Rows from a dataset:
==========

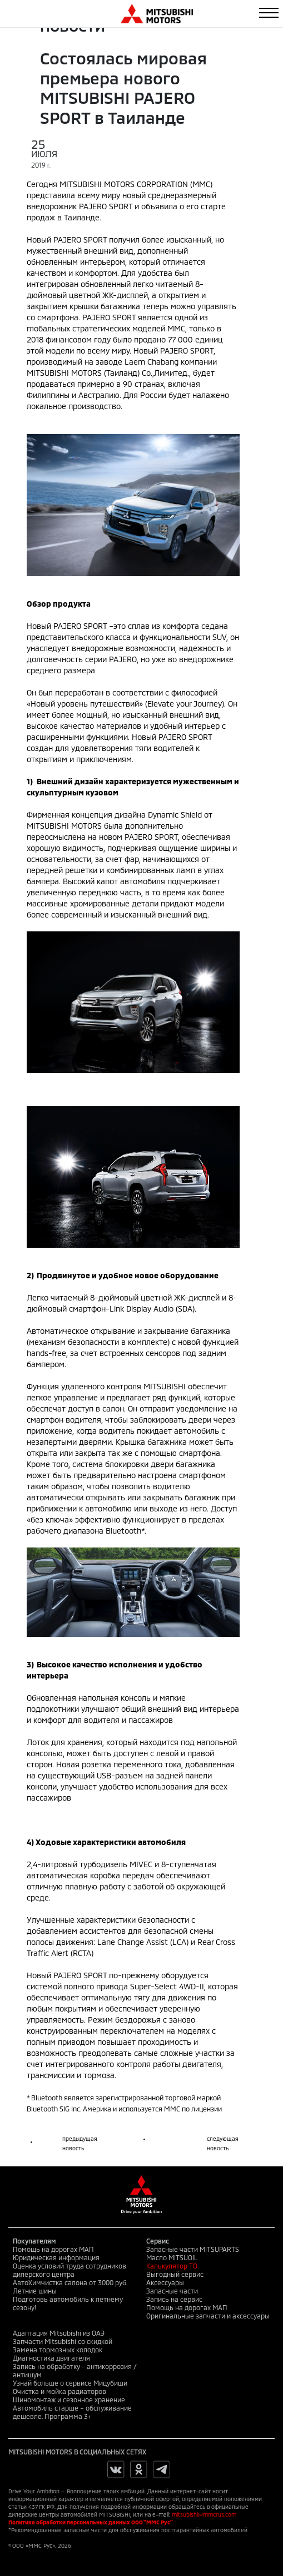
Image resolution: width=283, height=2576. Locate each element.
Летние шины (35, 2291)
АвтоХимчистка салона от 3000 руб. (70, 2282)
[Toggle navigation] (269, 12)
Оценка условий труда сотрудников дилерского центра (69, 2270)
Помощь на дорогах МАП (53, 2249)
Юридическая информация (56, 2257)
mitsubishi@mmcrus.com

==========

▶ Objective
Rewrite the entries from the line with "Помощь на дорогах МАП (53, 2249)" through the last entry, with "Юридическая информация" changed to "Правовая информация" and nothing else altered.

▶ Solution to the exercise
Помощь на дорогах МАП (53, 2249)
Правовая информация (56, 2257)
mitsubishi@mmcrus.com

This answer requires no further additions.